Can't get Spectator to check responses against the specification

[ronaldwanink]

For some reason, I can't get Spectator to check the responses against the specification.

Controller has

*      @OA\Response(
*          response=200,
*          description="Successful operation",
*          @OA\JsonContent(ref="#/components/schemas/WorkplaceResource")
*       )

OpenAPI file is properly 3.0.0 generated according to Swagger Editor. Test use ->assertValidResponse(200) without giving an error, even if I deliberately make a typo in the Workplace model properties.

* @OA\Property(property="data", title="data", type="array", description="Data wrapper", @OA\Items(ref="#/components/schemas/Workplace"))
* @OA\Property(property="links", ref="#/components/schemas/Links")
* @OA\Property(property="meta", ref="#/components/schemas/Meta")

Does Spectator resolve the ref's two levels deep? Is there a way I can check this happening?

[ronaldwanink]

Update: nothing of the response seems to be validated, with or without $ref constructs.

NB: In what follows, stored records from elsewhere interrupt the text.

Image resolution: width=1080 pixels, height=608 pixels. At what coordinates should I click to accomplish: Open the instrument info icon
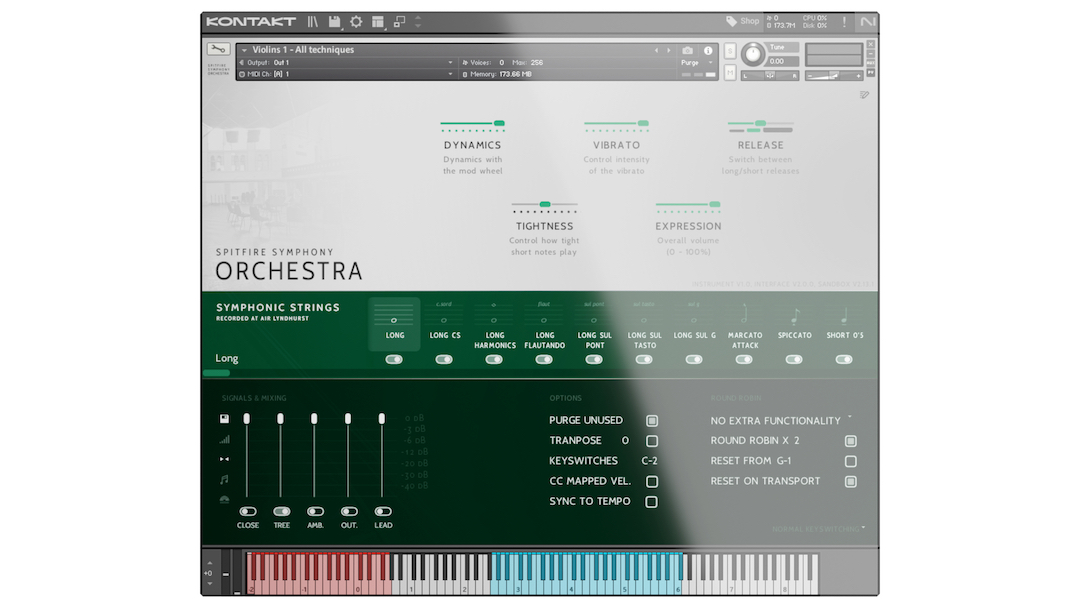tap(708, 50)
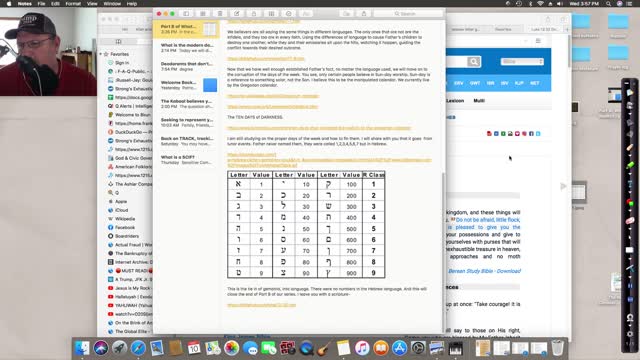
Task: Open the Wikipedia bookmark in Favorites
Action: pyautogui.click(x=125, y=219)
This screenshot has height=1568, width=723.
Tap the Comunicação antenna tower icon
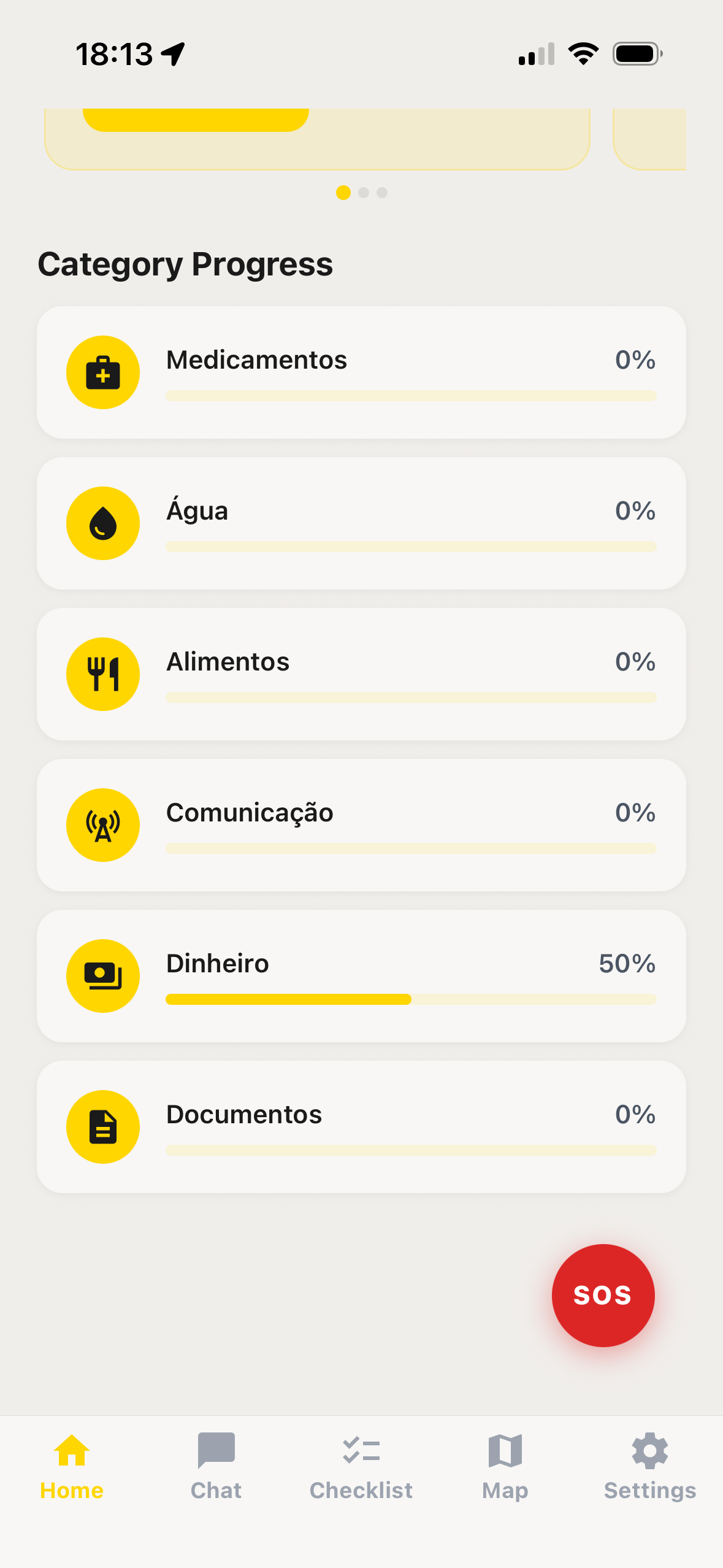coord(103,825)
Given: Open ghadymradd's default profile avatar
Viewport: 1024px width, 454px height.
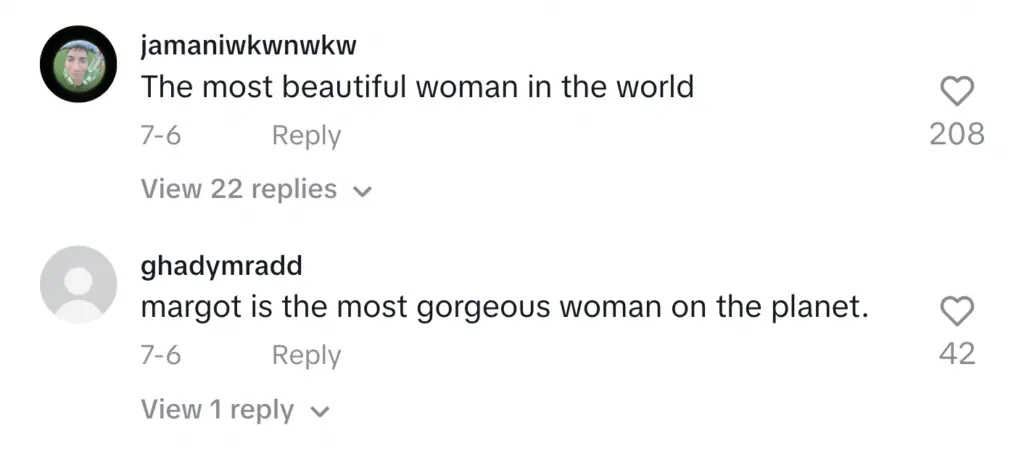Looking at the screenshot, I should coord(78,285).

Even a blatant incorrect response definition like

     *      @OA\Response(
     *          response=200,
     *          description="Successful operation",
     *          @OA\JsonContent(
     *              @OA\Property(type="object", property="incorrect", default="incorrect"),
     *         )
     *      )

does not lead to validation errors.

The response is parsed: changing the result code (fi to 201) leads to test failure of that specific test.. Confused of what I am seeing here.. Is it an upgrade issue? Am I overlooking something completely?

[bastien-phi]

Hi @ronaldwanink

Can you share your test to have more information ?

[ronaldwanink]

Even better, after digging deeper I think I found something that looks like the root cause of all my confusion and tests failing to flag incorrect responses. Between OpenAPI v2 and v3 the behavior of required + additionalProperties has changed (especially with ref's to ref's to schemas where constructs like AnyOf are used, which makes it very hard to notice).

Since I moved to OpenAPI v3, I am now forcing additonalProperties = false where possible, and combine this with an explicit & complete list of properties as a value for required={...}.

Ergo: what I perceived as an completely incorrect response, OpenAPI v3 interpreted as "that's just lots of additional properties" and since that was not forbidden the test did not fail.

About the combination of L5-swagger and Spectator... it works great and is easy to use, but hard to debug when something is wrong or unexpected.

Another observation, I realized I don't understand what using @OA\Schema inside other tags like @OA\Response really means.. type to study the spec a bit better.